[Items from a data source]
_____

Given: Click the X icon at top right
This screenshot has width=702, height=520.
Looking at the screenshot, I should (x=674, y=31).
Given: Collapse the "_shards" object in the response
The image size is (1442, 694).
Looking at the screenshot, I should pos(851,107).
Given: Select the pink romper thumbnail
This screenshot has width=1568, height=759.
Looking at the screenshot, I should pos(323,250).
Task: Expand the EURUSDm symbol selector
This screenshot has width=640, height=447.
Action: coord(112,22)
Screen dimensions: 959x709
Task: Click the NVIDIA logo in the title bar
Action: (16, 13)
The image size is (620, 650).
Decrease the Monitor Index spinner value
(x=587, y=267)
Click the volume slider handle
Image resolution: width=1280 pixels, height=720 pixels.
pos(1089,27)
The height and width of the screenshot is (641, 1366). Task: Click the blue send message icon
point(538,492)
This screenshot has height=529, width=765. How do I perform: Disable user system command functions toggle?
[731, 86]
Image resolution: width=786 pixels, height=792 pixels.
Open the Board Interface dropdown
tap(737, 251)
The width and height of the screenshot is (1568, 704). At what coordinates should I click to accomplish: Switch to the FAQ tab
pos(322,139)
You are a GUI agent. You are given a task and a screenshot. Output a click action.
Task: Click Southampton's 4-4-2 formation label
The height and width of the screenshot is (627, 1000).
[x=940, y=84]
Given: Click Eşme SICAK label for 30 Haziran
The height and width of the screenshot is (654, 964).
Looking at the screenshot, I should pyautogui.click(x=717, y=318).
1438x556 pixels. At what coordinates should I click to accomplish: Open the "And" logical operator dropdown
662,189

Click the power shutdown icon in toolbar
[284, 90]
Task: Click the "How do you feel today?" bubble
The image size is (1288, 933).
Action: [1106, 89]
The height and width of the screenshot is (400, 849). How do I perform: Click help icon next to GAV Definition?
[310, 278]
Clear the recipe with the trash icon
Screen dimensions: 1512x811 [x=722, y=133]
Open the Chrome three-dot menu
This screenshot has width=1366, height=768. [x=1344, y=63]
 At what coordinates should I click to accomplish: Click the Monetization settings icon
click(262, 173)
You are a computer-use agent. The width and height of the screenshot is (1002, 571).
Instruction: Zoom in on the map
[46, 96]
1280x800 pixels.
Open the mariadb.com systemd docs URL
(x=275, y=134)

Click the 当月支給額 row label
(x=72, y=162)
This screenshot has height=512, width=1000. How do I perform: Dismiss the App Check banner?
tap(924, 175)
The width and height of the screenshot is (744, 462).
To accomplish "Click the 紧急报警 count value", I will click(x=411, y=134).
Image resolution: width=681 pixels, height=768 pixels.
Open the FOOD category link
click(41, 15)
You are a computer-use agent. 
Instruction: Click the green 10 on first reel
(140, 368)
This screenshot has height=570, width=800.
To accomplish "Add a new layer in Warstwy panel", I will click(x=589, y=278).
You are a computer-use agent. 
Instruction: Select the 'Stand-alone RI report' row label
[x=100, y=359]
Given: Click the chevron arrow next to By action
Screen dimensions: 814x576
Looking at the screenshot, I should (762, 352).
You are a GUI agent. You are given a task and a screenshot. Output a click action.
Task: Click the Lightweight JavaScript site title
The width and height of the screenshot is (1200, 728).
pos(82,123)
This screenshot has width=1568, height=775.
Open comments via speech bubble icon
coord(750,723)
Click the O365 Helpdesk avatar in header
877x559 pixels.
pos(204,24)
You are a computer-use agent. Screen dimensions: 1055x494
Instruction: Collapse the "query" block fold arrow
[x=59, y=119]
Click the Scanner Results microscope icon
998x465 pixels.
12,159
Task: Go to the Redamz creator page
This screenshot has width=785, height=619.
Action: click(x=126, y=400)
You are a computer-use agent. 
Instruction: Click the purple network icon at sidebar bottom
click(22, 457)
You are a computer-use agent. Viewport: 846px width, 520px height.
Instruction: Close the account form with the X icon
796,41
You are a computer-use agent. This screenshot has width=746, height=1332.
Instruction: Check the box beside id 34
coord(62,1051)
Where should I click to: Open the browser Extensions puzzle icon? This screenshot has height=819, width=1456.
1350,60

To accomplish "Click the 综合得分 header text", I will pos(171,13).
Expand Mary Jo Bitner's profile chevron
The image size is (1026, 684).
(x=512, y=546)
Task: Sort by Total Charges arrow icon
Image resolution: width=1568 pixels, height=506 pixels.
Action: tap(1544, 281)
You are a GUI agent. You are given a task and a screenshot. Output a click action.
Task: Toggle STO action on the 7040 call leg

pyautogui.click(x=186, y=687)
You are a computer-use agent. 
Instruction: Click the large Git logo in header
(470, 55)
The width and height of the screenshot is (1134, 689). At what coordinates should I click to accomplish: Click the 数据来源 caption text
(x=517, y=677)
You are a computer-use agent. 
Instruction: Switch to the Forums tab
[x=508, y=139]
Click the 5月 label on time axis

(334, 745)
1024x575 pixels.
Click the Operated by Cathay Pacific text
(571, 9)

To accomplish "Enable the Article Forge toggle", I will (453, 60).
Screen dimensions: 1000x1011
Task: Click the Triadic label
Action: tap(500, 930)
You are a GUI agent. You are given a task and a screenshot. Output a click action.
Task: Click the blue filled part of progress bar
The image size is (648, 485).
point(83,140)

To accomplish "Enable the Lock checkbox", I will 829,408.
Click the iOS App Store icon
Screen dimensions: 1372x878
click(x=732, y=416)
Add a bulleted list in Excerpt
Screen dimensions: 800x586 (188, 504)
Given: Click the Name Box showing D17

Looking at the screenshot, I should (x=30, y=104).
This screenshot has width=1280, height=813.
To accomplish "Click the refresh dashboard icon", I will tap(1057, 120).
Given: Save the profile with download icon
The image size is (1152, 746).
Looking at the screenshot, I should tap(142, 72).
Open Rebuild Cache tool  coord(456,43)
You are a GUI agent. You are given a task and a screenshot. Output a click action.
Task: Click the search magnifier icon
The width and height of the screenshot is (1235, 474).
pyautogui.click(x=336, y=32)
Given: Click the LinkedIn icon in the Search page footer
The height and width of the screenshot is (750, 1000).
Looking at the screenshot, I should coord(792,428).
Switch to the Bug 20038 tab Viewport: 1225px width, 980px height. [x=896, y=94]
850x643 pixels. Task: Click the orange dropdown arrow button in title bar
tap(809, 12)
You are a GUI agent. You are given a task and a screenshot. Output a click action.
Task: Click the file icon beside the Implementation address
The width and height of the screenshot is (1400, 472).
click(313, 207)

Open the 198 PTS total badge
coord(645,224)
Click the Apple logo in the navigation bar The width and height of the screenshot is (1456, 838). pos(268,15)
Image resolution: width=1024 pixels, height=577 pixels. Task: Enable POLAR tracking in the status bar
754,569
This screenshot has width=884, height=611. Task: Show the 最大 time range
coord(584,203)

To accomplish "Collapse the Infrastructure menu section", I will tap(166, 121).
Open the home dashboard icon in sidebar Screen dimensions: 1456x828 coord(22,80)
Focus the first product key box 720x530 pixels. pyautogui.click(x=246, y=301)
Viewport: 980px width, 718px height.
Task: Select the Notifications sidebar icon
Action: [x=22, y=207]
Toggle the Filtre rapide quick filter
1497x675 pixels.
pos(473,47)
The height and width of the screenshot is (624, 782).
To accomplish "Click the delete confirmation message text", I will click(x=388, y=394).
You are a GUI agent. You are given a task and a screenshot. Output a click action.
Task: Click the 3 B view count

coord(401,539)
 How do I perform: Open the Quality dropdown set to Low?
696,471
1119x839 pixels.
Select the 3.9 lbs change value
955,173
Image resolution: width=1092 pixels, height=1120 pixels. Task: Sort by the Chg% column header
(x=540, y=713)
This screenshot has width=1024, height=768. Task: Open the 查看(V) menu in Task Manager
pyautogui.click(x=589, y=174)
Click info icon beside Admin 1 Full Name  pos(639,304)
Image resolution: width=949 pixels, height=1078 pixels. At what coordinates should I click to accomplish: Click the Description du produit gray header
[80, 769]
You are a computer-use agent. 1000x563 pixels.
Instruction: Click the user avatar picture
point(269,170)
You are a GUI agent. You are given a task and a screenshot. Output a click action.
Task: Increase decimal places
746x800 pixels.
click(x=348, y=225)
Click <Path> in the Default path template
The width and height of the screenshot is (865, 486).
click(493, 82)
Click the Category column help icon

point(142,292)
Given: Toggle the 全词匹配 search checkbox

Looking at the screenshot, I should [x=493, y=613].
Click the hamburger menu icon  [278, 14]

_____

Among the records above, a stretch begins at the line containing "Monetization settings icon" and ends at the line containing "Task: Go to the Redamz creator page". Restate that stretch word for word, and nothing else.

* [Exercise answer]
 At what coordinates should I click to accomplish: Click the Monetization settings icon
click(262, 173)
You are a computer-use agent. The width and height of the screenshot is (1002, 571).
Instruction: Zoom in on the map
[46, 96]
1280x800 pixels.
Open the mariadb.com systemd docs URL
(x=275, y=134)

Click the 当月支給額 row label
(x=72, y=162)
This screenshot has height=512, width=1000. How do I perform: Dismiss the App Check banner?
tap(924, 175)
The width and height of the screenshot is (744, 462).
To accomplish "Click the 紧急报警 count value", I will click(x=411, y=134).
Image resolution: width=681 pixels, height=768 pixels.
Open the FOOD category link
click(41, 15)
You are a computer-use agent. 
Instruction: Click the green 10 on first reel
(140, 368)
This screenshot has height=570, width=800.
To accomplish "Add a new layer in Warstwy panel", I will click(x=589, y=278).
You are a computer-use agent. 
Instruction: Select the 'Stand-alone RI report' row label
[x=100, y=359]
Given: Click the chevron arrow next to By action
Screen dimensions: 814x576
Looking at the screenshot, I should (762, 352).
You are a GUI agent. You are given a task and a screenshot. Output a click action.
Task: Click the Lightweight JavaScript site title
The width and height of the screenshot is (1200, 728).
pos(82,123)
This screenshot has width=1568, height=775.
Open comments via speech bubble icon
coord(750,723)
Click the O365 Helpdesk avatar in header
877x559 pixels.
pos(204,24)
You are a computer-use agent. Screen dimensions: 1055x494
Instruction: Collapse the "query" block fold arrow
[x=59, y=119]
Click the Scanner Results microscope icon
998x465 pixels.
12,159
Task: Go to the Redamz creator page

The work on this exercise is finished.